I am prompted to write this based on the imminent induction into your Indian operations of a few employees from your overseas subsidiary. I would also suggest that there should be a Management Policy on Designations: both at the Corporate and Operational levels. A few years ago, the CMD of a client company of mine was extremely keen, in fact determined and desperate, to recruit a particular candidate for a senior technical position. This candidate was just the right fit to fulfill a critical need at that point of time. The interview went very well, except for one issue: the candidate was insisting on a particular designation which rationally could not be conceded to within the present organizational structure. The candidate was adamant, and the CMD was desperate: an extremely negative transactional situation to be in. The CMD gave in and in his frustration, almost shouted: You can have any designation you want but you will do exactly what I want you to do! We are confronted by a similar situation many times, and invariably take a short-cut position of resolving the problem when it arises, or we will cross the bridge when we come to it. In this case, two critical managers threatened to resign, one actually left taking along with him two of his assistants. The other could be bought back.

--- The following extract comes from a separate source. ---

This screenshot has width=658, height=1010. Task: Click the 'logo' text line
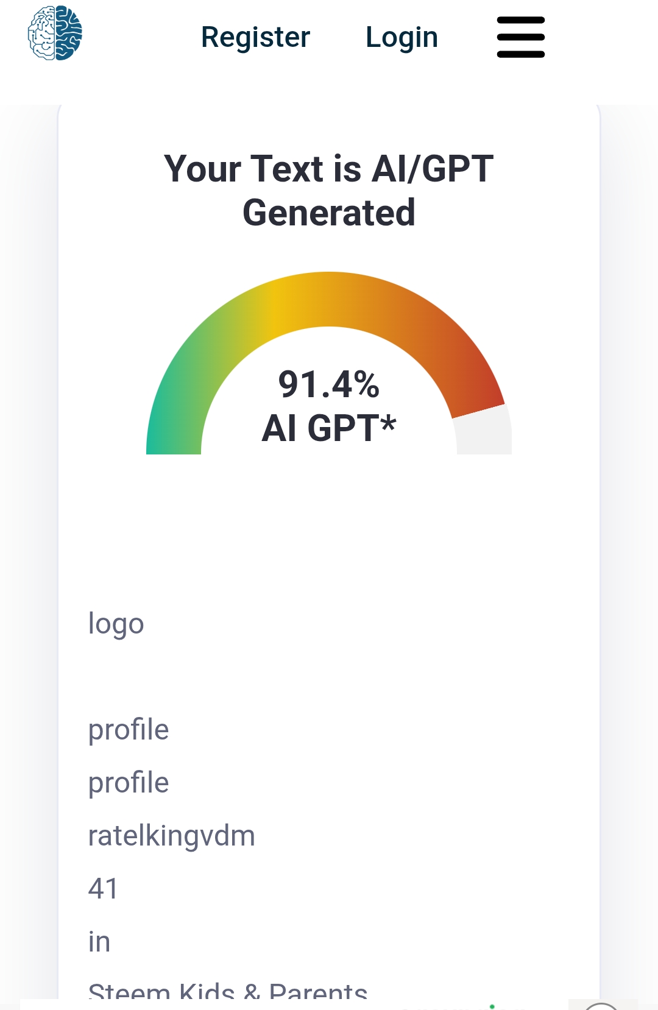pos(116,624)
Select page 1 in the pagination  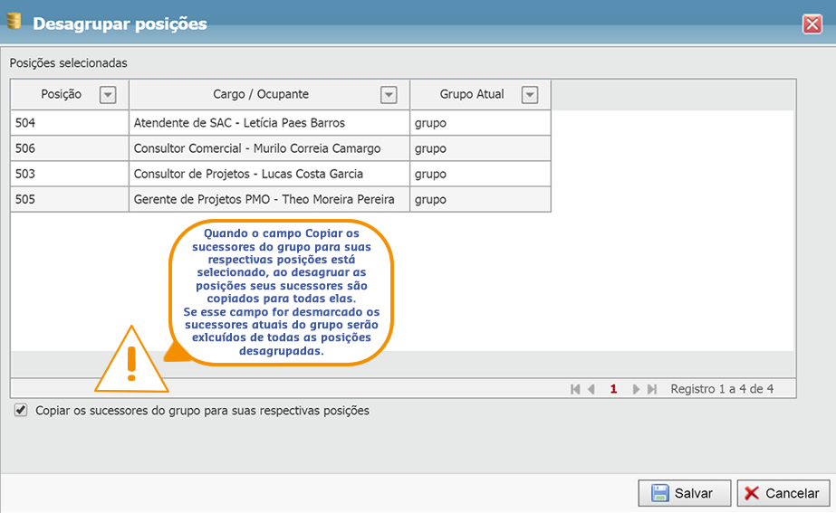tap(613, 389)
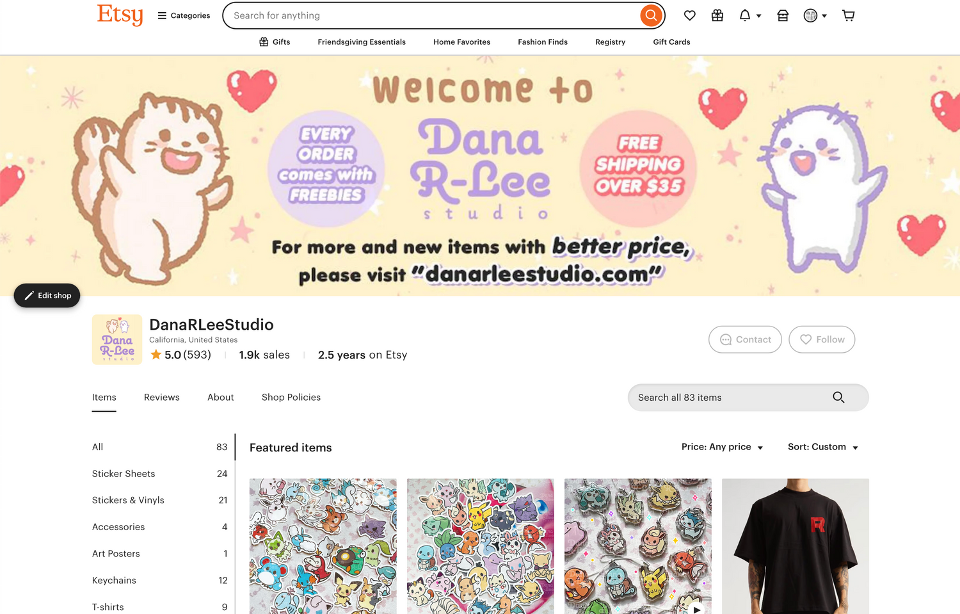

My advice: 1. Plan well in advance for this induction, as well as for future inductions. 2. Dont overload the structure to accommodate. 3. Dont create compromises: designations are like elastic and if they are pulled beyond the actual job content, they break, or they boomerang, and can hurt. 4. Designations should truly match job content and supervisory boundaries. 5. Designations should not be thrown about as a reward, or a motivator, without back-up content. 6. Designations should not be created under threat. 7. Designations should support the structure, not structure support designations. 8. Be aware of all consequences before you take an insensitive decision, aimed at meeting a narrow objective. 9. Do not create too many designations. Instead, establish attractive multi-stage salary package structures per designation for performing employees, till they actually reach a stage where a vacancy exists either because of a promotion chain, or because of an exit, or because of expansion. 10. Dont make designations cheap 11. At Senior and Middle levels, better for the Supervisory Board Governing Council to take a joint, well-considered decision, in the Groups interest.